In the evenings and at weekends after a quick meal I’d be off to East Kilbride to leaflet for Rose Gentle until 9 or half 9 at night. I was exhausted and at times quite stressed but it felt like I was doing something worthwhile.

On Thursday during the day I went out to deliver some of my own leaflets for the first time with the help of my mum – who’d been leafleting with some friends of the family for me for a few days. Unfortunately my first leaflet was just a bit too subtle for its own good. It opened with a quote from the sitting MP – Jimmy Hood – stating he was ‘a firm supporter of the Prime Minister’ – which with Blair’s nose-diving popularity is a dubious position to be in. It then had a photo of Tony Blair holding up the parties’ ‘Forward Not Back’ manifesto. His finger was over the ‘d’ making it read For War Not Back’. Above the photo was the text ‘He sent our troops into an unnecessary war in Iraq’ Below it it read’ Don’t let him back in to send our troops into Iran’. After some other issues it read ‘Vote for Something Better – Vote Duncan McFarlane (Independent) on May 5th’. Unfortunately we found out later that most people thought this was a Labour leaflet – never try to be too clever with election leaflets – it has to be clear at the first glance what (or who) they’re for or against.

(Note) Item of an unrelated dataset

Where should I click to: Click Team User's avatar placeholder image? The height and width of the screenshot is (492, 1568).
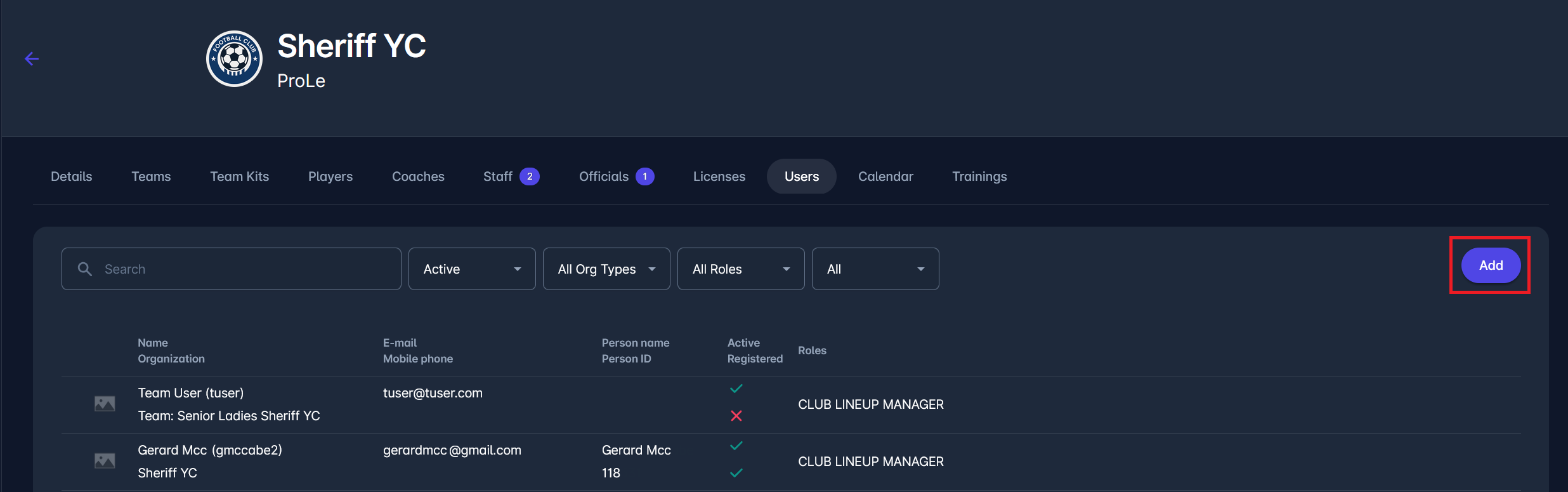click(105, 404)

On Thursday night we had to prepare my election communication – which was pretty much a manifesto printed on both sides of a sheet of A4 - for delivery by the royal mail. Their conditions are very strict. Leaflets must be in bundles of 100 , placed in boxes labelled for the right sorting office and no box must weigh more than 11 kilograms. Unfortunately the printers had bundled the leaflets in bundles of 75 to 150. Luckily I had a set of digital cooking scales (bought to weigh things to work our postage for sale on ebay) and some friends, a cousin , my mum and a brother to help sort this all out remarkably quickly – and on Friday me , my dad and my brother Malcolm got the boxes delivered to the Royal Mail’s main sorting centre in Springburn. Then it was off to the wedding of some friends – I went back after the meal and meant to go back to the reception but I was so exhausted I ended up falling asleep.

 

 

A meeting with the Armed Forces Minister – and an army recruiter

On the second Saturday of the campaign we arrived to leaflet for Rose Gentle outside the shopping centre in East Kilbride. We managed to see the elusive Adam Ingram MP (or ‘Saddam Ingram’ as some people in East Kilbride call him) , with a small entourage of supporters , in full campaign mode.

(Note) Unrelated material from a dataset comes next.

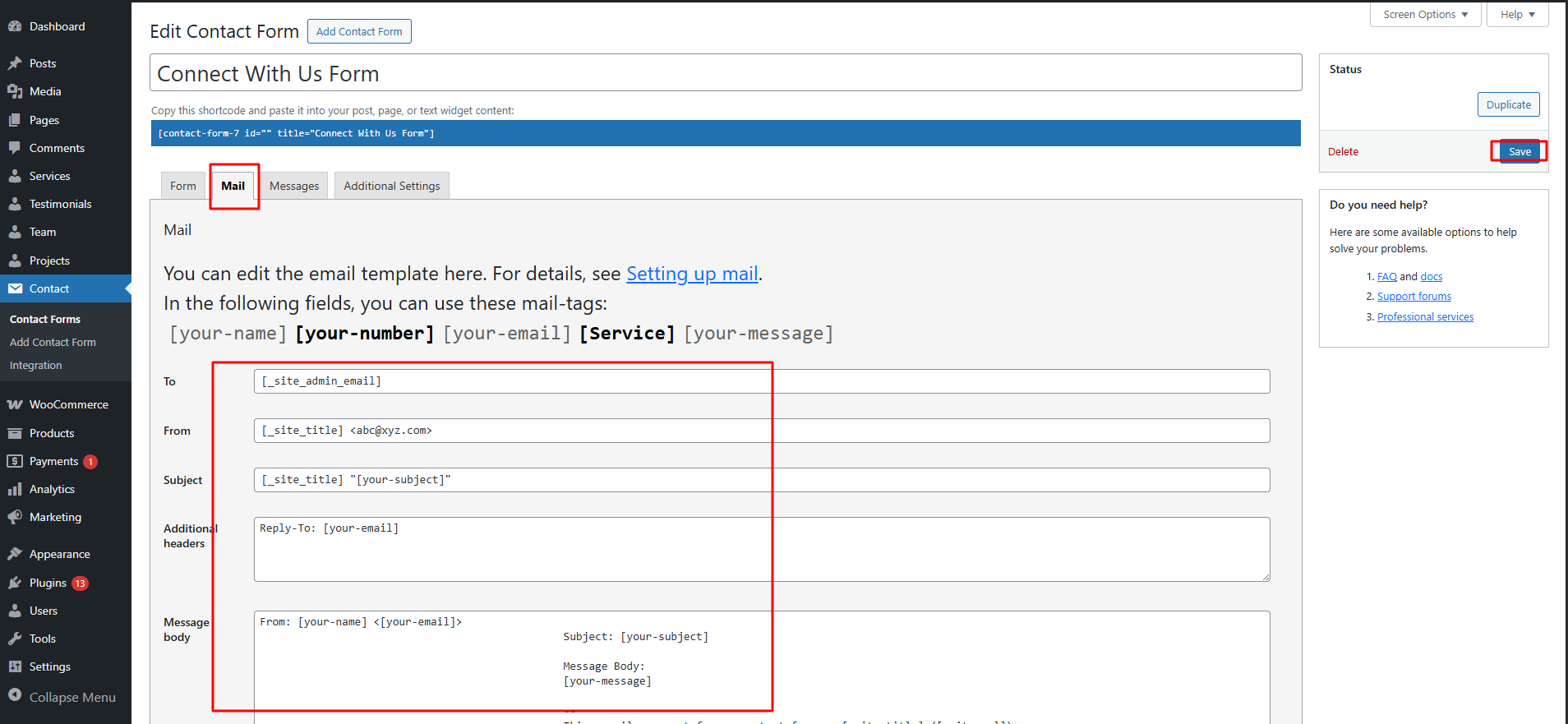Click the Tools wrench icon

click(15, 639)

I got a (bad)photo of him with my digital camera. “From The Sun are you ?” he asked, laughing. I took the opportunity to ask him a few questions. “When are you going to debate Rose Gentle then?” (Ingram had so far refused to agree to Rose’s challenge of a public debate). “Why would I do that?” “Because she’s a candidate in the election in this constituency – Are you going to have a public debate with any of the other candidates here ?” “What for ? Who are you ?” I’m a volunteer with Rose Gentle’s campaign” “Are you from this constituency?” ‘No’ “Then you know nothing about the constituency or what people here want” “I do now – I’ve met lots of them – half Rose’s volunteers are from here – and I’ve met more leafleting” “You’re just exploiting that poor woman’s grief” “No – we didn’t ask Rose to stand she chose to. We only came here after she decided to stand so that no-one else’s son or daughter would be killed when they didn’t need to be.” “You just want to close down the armed forces completely” “No – I just only want them to be sent to war when there’s no other choice and not when it’s an unnecessary war”.

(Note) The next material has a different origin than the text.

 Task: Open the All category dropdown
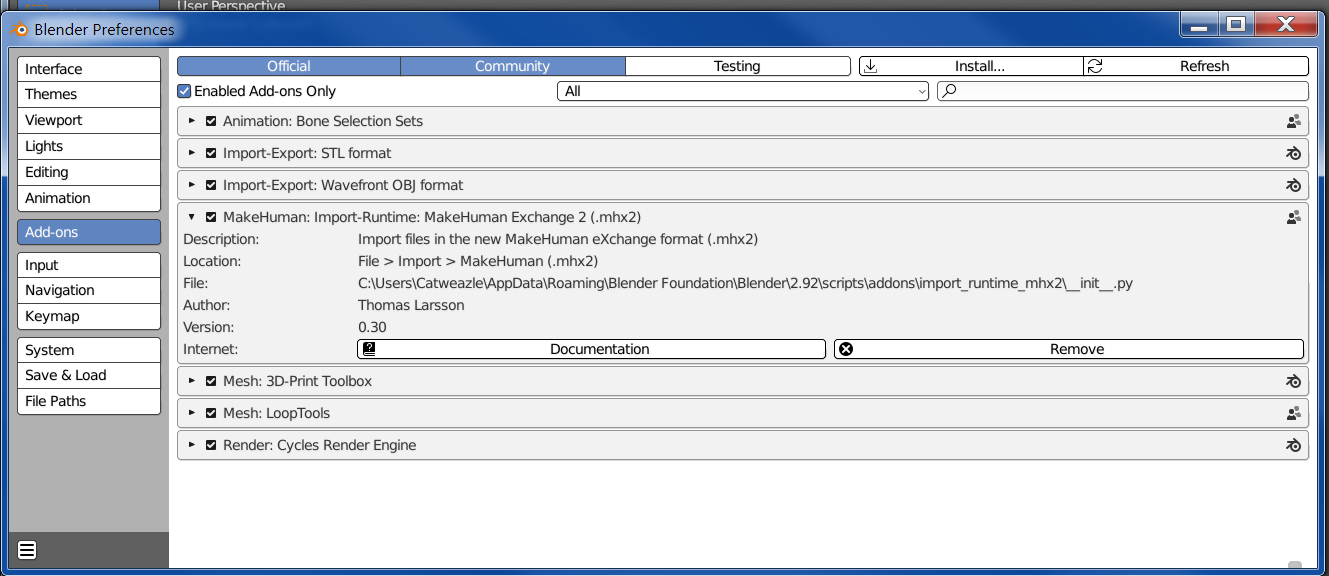743,91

Adam Ingram turned away to talk to a constituent. “You’re wasting your time talking to that guy” said John, the secretary of the Socialists in East Kilbride. We set up the Gentle campaign stall and suddenly the Armed Forces Minister and his entourage were half walking, half running away round the corner. We had secured the main entrance of the shopping centre for Rose’s campaign! The Green party were leafleting at the bus station but relations with them were fairly cordial.

We saw Adam Ingram and his wife go into chemists later at another entrance we were leafleting. They didn’t come out while we were there. I hope they weren’t frightened of us. Certainly a face to face political debate over life and death issues can be pretty stressful for everyone involved but there was never any threat of it being anything more than a heated debate.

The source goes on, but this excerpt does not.